Lady Gladys Bustamante, widow of National Hero, The Rt. Excellent Sir Alexander Bustamante, and a prominent member of the Jamaican trade union movement, died in the Tony Thwaites Wing of the University Hospital of the West Indies (UHWI) this afternoon.
Lady Bustamante, as she was well known, had been confined to home for the past two years and, although she had not made any public appearance since then, “she was feeling no pain or discomfort,” according to close family friend, Seragh Lakasingh.
However, things changed for the worse yesterday afternoon, when she expressed a feeling of discomfort and developed a high temperature. She was taken to the Tony Thwaites Wing of the Hospital at 2 p.m. She died at 4.45 p.m.
Although she is usually referred as the widow of Sir Alexander Bustamante, Lady Bustamante, or Lady “B” as she is even more affectionately known, was a prominent member of the Jamaican trade union movement since 1938. At the time of her death she was still Honorary Treasurer and a Trustee of the Bustamante Industrial Trade Union (BITU), founded by Sir Alexander Bustamante. She was also a member of the executive and a trustee of the Jamaica Labour Party(JLP), which was also founded by her late husband, as well as patron of the Bustamante Hospital for Children in Kingston.
Lady Gladys Bustamante
Born Gladys Maud Longbridge to parents Frank Longbridge and Rebecca Blackwood, in Parson Reid, Westmoreland on March 8, 1912, she grew up in rural Jamaica with her grandparents, after her mother left for Cuba when she was only three years old.

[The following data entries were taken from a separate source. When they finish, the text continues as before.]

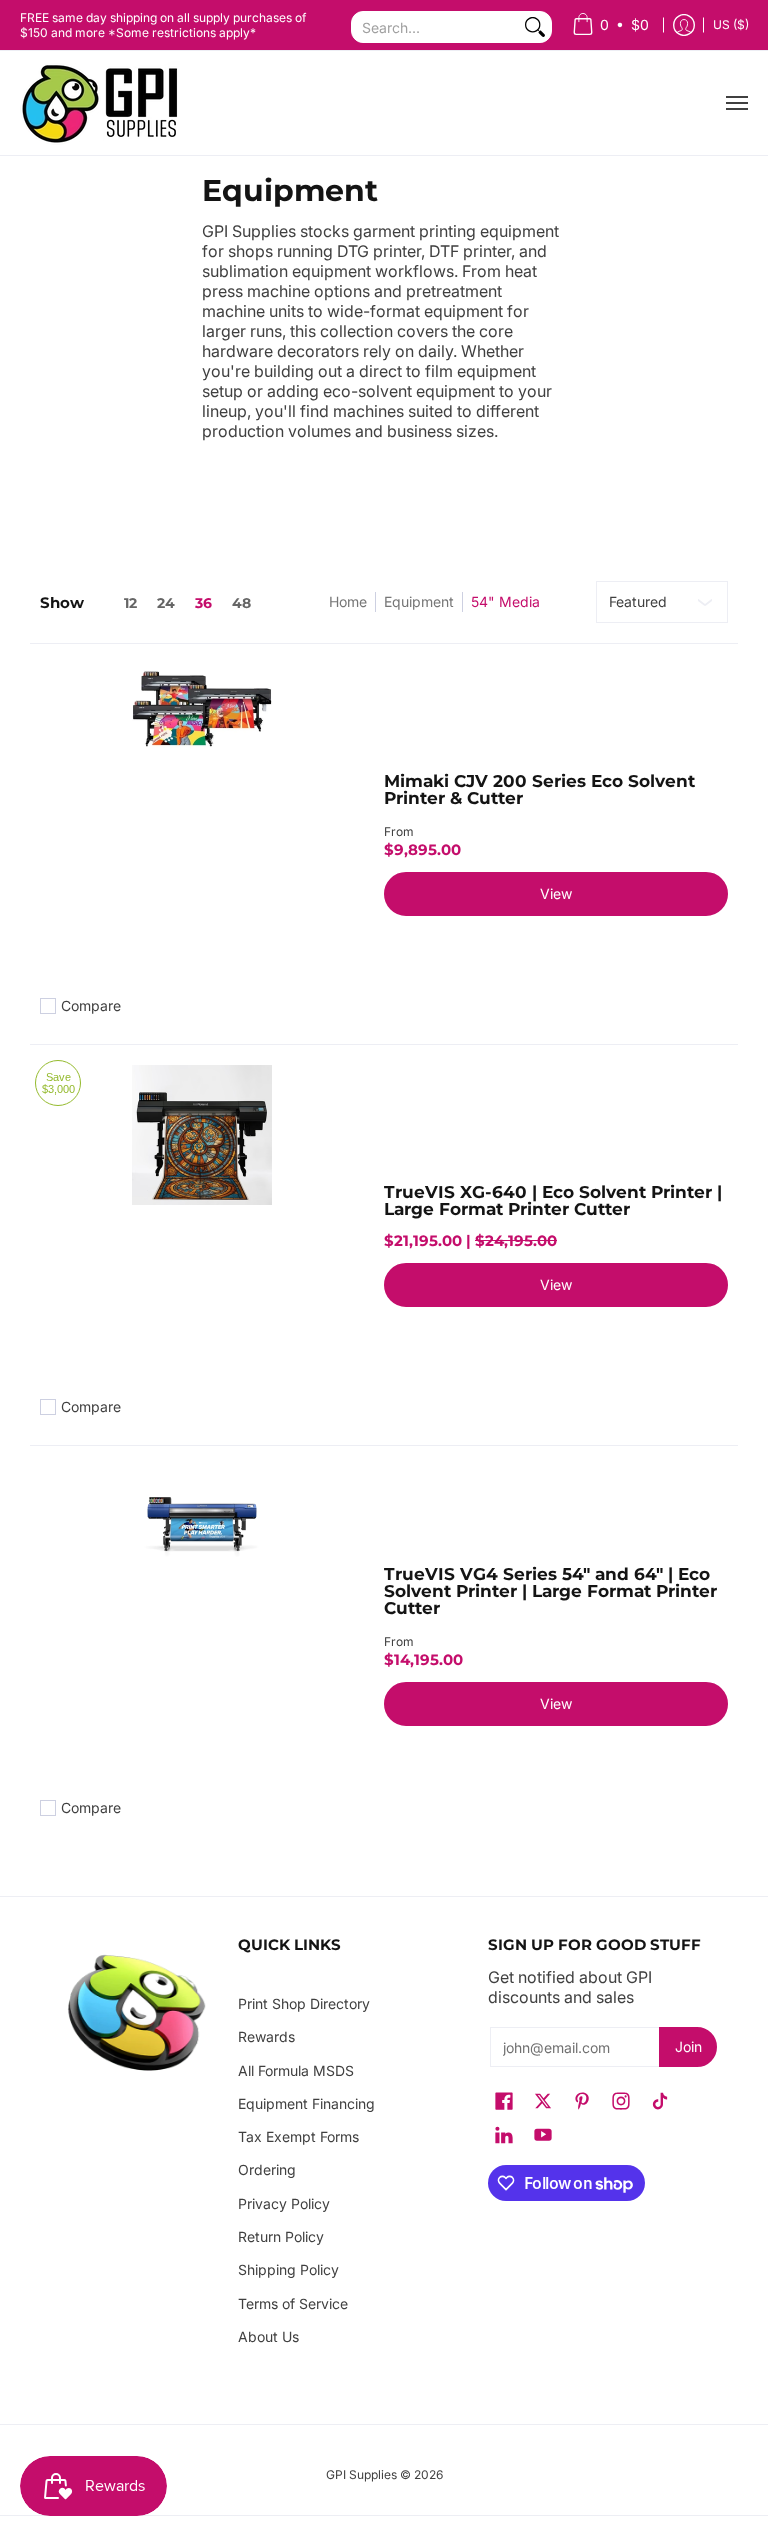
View (556, 893)
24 (166, 603)
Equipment (419, 601)
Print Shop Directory (304, 2003)
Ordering (267, 2169)
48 (241, 603)
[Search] (535, 27)
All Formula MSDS (296, 2070)
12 (130, 603)
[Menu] (736, 103)
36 (203, 603)
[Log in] (684, 25)
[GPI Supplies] (105, 103)
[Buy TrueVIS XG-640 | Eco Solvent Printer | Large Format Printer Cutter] (202, 1227)
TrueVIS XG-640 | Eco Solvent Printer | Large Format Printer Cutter (553, 1200)
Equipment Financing (306, 2103)
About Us (268, 2336)
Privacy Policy (284, 2203)
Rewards (266, 2036)
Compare (91, 1006)
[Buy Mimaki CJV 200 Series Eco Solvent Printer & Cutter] (202, 826)
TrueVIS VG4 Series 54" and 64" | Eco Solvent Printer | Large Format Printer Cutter (550, 1591)
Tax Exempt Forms (298, 2136)
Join (688, 2046)
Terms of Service (293, 2303)
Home (348, 601)
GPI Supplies (361, 2474)
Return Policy (281, 2236)
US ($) (731, 24)
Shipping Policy (288, 2269)
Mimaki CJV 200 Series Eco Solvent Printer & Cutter (539, 789)
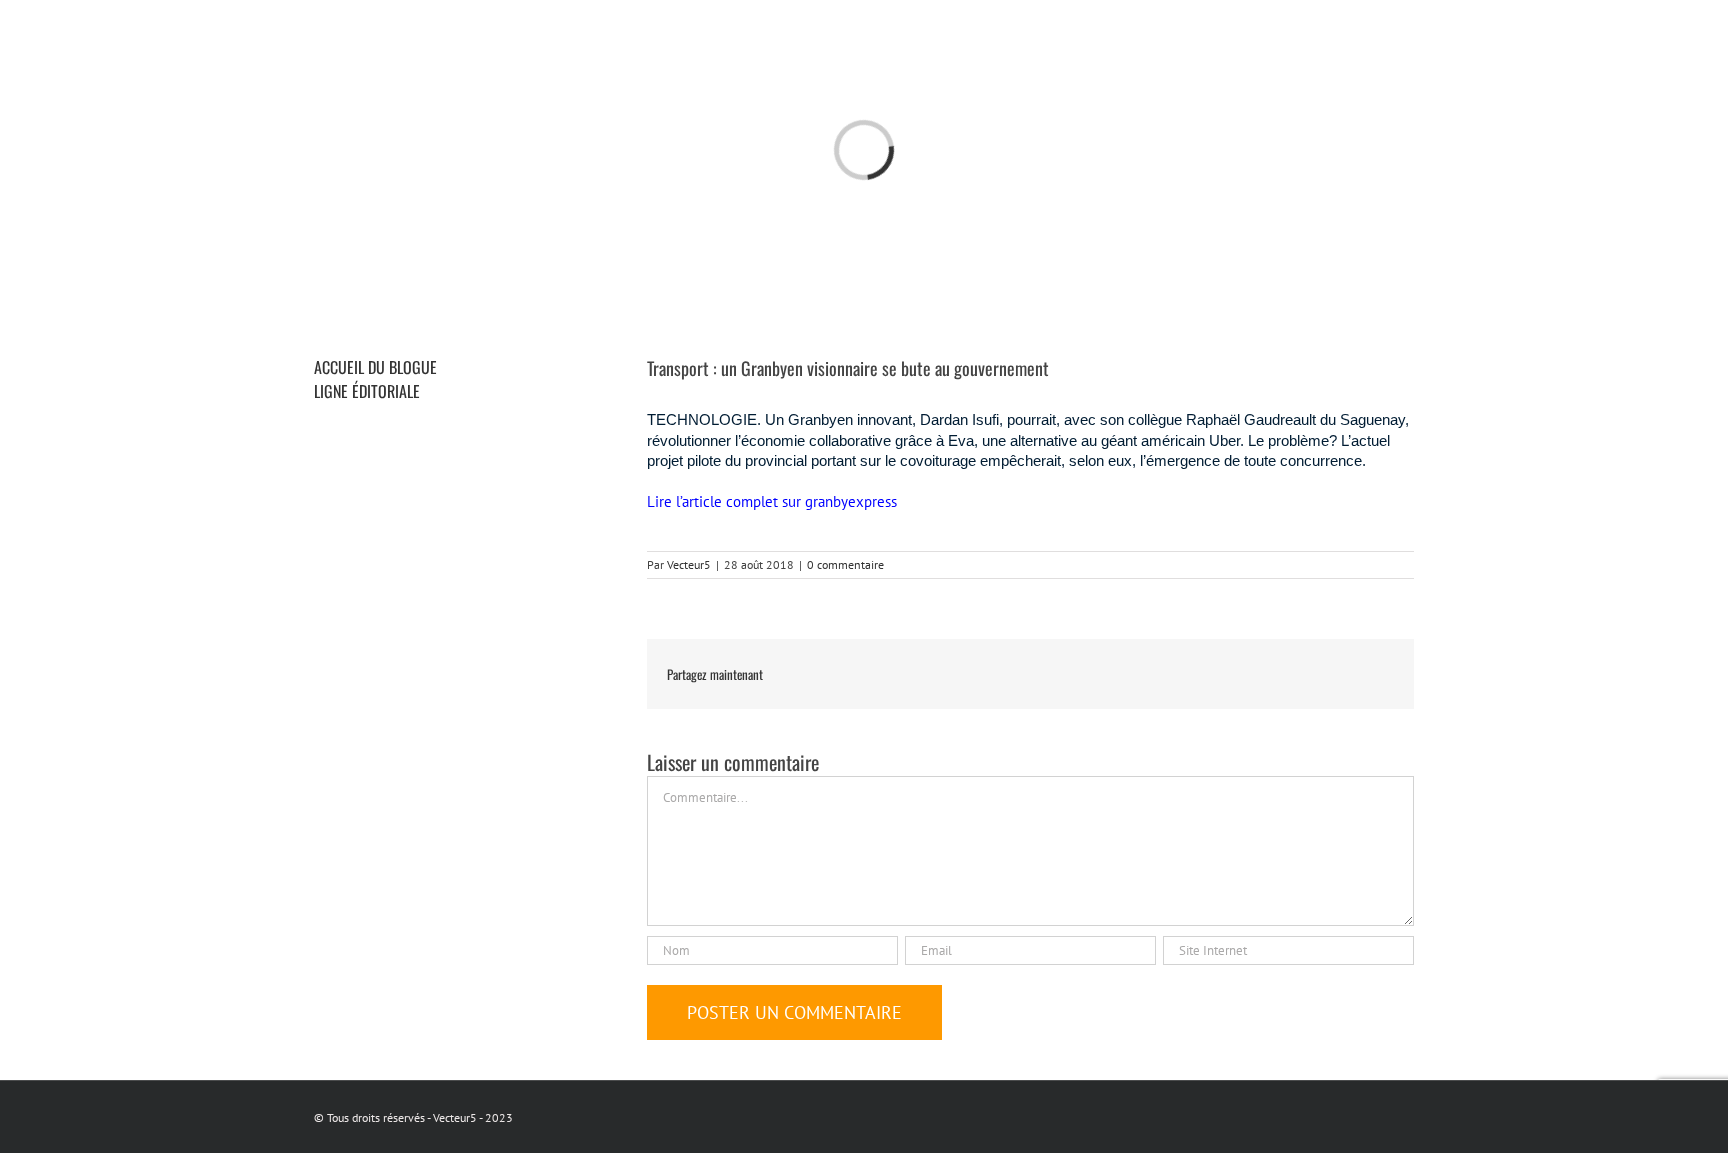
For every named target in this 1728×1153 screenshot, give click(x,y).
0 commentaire (845, 564)
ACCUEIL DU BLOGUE (375, 367)
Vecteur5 (689, 564)
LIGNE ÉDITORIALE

She attended the Ashton Primary School. In later years, her Aunt took her to Kingston, where she lived in Jones Town. She attended Tutorial Secondary and Commercial College, where she learnt the secretarial skills that would, eventually, shape her life.
In the early 1930’s she returned to Westmoreland, with the intent of using her skills in the community, but was unable to find employment. In 1934, she returned to Kingston. In March 1936, she was employed by Alexander Bustamante as his private secretary, in his capacity as businessman. She continued in that capacity, following his entry into the trade union movement, politics and until he became Prime Minister of Jamaica in 1962.
She also did social work, islandwide, particularly among portworkers in Kingston and their families, in sugar communities and with the children of destitute parents. She was actively involved in voluntary work and with charitable institutions.
During her employment to Bustamante, she was also actively involved in trade unionism and travelled with him around Jamaica on the workers’ business. On September 7, 1962, she and Sir Alexander Bustamante were married.
Lady Bustamante has been presented with a number of awards including: the Order of Jamaica, 1982; the Golden Orchid Award from the Venezuelan Government in recognition of dedication to Sir Alexander Bustamante’s ideals, 1979; and the Plaque for Outstanding Public Service to Jamaica to mark the end of United Nations Decade for Women, 1976 – 1986.
In 2006, the Kingston and St. Andrew Corporation (KSAC) named October 16, Lady Bustamante Day, and honoured her with the Key to the City. This year, the leadership of both the JLP, headed by Prime Minister the Hon. Bruce Golding, and the BITU, headed by its president, Kavan Gayle, celebrated her birthday with her at her Irish Town, rural St. Andrew residence.